RECORD SET:

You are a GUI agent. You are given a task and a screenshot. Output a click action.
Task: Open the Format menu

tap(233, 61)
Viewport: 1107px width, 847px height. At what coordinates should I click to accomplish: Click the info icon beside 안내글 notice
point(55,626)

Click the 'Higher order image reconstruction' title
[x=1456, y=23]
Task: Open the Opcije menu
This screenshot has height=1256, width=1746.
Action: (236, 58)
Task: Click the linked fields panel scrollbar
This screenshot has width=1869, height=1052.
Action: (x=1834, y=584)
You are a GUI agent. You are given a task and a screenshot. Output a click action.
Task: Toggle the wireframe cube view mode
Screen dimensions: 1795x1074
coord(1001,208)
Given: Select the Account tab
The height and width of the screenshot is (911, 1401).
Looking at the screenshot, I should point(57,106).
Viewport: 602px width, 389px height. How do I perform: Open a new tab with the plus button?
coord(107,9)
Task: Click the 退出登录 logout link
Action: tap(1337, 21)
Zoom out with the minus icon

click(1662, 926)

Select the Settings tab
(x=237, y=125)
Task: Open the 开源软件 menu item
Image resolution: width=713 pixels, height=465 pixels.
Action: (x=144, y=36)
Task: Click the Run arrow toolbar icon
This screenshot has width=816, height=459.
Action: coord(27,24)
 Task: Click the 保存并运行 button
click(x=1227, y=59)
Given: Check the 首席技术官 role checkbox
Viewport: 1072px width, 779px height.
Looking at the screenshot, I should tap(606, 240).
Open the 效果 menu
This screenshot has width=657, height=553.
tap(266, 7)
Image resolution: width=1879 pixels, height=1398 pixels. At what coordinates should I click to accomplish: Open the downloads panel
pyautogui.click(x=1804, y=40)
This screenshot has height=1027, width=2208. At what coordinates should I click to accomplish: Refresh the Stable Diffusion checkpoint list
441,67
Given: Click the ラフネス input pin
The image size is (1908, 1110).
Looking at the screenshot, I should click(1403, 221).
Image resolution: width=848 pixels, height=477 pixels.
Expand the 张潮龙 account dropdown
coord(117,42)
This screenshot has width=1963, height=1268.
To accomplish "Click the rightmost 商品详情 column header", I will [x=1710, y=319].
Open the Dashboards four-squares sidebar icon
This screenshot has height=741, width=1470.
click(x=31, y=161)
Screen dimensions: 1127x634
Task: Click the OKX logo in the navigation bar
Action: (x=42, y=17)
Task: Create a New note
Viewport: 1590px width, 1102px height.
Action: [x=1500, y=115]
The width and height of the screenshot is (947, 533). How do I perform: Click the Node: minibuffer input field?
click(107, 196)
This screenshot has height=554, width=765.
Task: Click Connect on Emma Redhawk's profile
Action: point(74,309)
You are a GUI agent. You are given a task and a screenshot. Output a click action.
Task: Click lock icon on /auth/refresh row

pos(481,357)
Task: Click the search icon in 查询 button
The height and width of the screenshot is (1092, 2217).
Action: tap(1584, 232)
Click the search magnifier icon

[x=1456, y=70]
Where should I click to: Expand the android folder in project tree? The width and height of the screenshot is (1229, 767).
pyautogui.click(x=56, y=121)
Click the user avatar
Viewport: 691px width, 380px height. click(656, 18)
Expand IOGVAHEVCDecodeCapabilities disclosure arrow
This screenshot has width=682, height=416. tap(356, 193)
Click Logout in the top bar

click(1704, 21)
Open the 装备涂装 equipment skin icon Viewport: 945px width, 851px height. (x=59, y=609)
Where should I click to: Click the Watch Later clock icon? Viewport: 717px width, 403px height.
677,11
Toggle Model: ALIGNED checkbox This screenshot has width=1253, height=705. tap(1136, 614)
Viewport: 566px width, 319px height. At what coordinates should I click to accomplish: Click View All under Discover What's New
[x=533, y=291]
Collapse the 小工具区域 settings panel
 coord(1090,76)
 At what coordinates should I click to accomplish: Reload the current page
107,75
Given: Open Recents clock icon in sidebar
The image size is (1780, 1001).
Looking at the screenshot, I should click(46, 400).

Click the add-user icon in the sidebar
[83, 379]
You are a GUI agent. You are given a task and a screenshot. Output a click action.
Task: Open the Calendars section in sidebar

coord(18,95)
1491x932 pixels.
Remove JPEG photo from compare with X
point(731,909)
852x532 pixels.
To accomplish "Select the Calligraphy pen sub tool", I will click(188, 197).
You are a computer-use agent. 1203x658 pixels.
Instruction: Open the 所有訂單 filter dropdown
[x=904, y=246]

TASK PROMPT:
The complete listing above is to be output again exactly.

EXERCISE RESPONSE:
You are a GUI agent. You are given a task and a screenshot. Output a click action.
Task: Open the Format menu

tap(233, 61)
Viewport: 1107px width, 847px height. At what coordinates should I click to accomplish: Click the info icon beside 안내글 notice
point(55,626)

Click the 'Higher order image reconstruction' title
[x=1456, y=23]
Task: Open the Opcije menu
This screenshot has height=1256, width=1746.
Action: (236, 58)
Task: Click the linked fields panel scrollbar
This screenshot has width=1869, height=1052.
Action: (x=1834, y=584)
You are a GUI agent. You are given a task and a screenshot. Output a click action.
Task: Toggle the wireframe cube view mode
Screen dimensions: 1795x1074
coord(1001,208)
Given: Select the Account tab
The height and width of the screenshot is (911, 1401).
Looking at the screenshot, I should point(57,106).
Viewport: 602px width, 389px height. How do I perform: Open a new tab with the plus button?
coord(107,9)
Task: Click the 退出登录 logout link
Action: tap(1337, 21)
Zoom out with the minus icon

click(1662, 926)

Select the Settings tab
(x=237, y=125)
Task: Open the 开源软件 menu item
Image resolution: width=713 pixels, height=465 pixels.
Action: (x=144, y=36)
Task: Click the Run arrow toolbar icon
This screenshot has width=816, height=459.
Action: coord(27,24)
 Task: Click the 保存并运行 button
click(x=1227, y=59)
Given: Check the 首席技术官 role checkbox
Viewport: 1072px width, 779px height.
Looking at the screenshot, I should tap(606, 240).
Open the 效果 menu
This screenshot has width=657, height=553.
tap(266, 7)
Image resolution: width=1879 pixels, height=1398 pixels. At what coordinates should I click to accomplish: Open the downloads panel
pyautogui.click(x=1804, y=40)
This screenshot has height=1027, width=2208. At what coordinates should I click to accomplish: Refresh the Stable Diffusion checkpoint list
441,67
Given: Click the ラフネス input pin
The image size is (1908, 1110).
Looking at the screenshot, I should click(1403, 221).
Image resolution: width=848 pixels, height=477 pixels.
Expand the 张潮龙 account dropdown
coord(117,42)
This screenshot has width=1963, height=1268.
To accomplish "Click the rightmost 商品详情 column header", I will [x=1710, y=319].
Open the Dashboards four-squares sidebar icon
This screenshot has height=741, width=1470.
click(x=31, y=161)
Screen dimensions: 1127x634
Task: Click the OKX logo in the navigation bar
Action: (x=42, y=17)
Task: Create a New note
Viewport: 1590px width, 1102px height.
Action: [x=1500, y=115]
The width and height of the screenshot is (947, 533). How do I perform: Click the Node: minibuffer input field?
click(107, 196)
This screenshot has height=554, width=765.
Task: Click Connect on Emma Redhawk's profile
Action: point(74,309)
You are a GUI agent. You are given a task and a screenshot. Output a click action.
Task: Click lock icon on /auth/refresh row

pos(481,357)
Task: Click the search icon in 查询 button
The height and width of the screenshot is (1092, 2217).
Action: tap(1584, 232)
Click the search magnifier icon

[x=1456, y=70]
Where should I click to: Expand the android folder in project tree? The width and height of the screenshot is (1229, 767).
pyautogui.click(x=56, y=121)
Click the user avatar
Viewport: 691px width, 380px height. click(656, 18)
Expand IOGVAHEVCDecodeCapabilities disclosure arrow
This screenshot has width=682, height=416. tap(356, 193)
Click Logout in the top bar

click(1704, 21)
Open the 装备涂装 equipment skin icon Viewport: 945px width, 851px height. (x=59, y=609)
Where should I click to: Click the Watch Later clock icon? Viewport: 717px width, 403px height.
677,11
Toggle Model: ALIGNED checkbox This screenshot has width=1253, height=705. tap(1136, 614)
Viewport: 566px width, 319px height. At what coordinates should I click to accomplish: Click View All under Discover What's New
[x=533, y=291]
Collapse the 小工具区域 settings panel
 coord(1090,76)
 At what coordinates should I click to accomplish: Reload the current page
107,75
Given: Open Recents clock icon in sidebar
The image size is (1780, 1001).
Looking at the screenshot, I should click(46, 400).

Click the add-user icon in the sidebar
[83, 379]
You are a GUI agent. You are given a task and a screenshot. Output a click action.
Task: Open the Calendars section in sidebar

coord(18,95)
1491x932 pixels.
Remove JPEG photo from compare with X
point(731,909)
852x532 pixels.
To accomplish "Select the Calligraphy pen sub tool", I will click(188, 197).
You are a computer-use agent. 1203x658 pixels.
Instruction: Open the 所有訂單 filter dropdown
[x=904, y=246]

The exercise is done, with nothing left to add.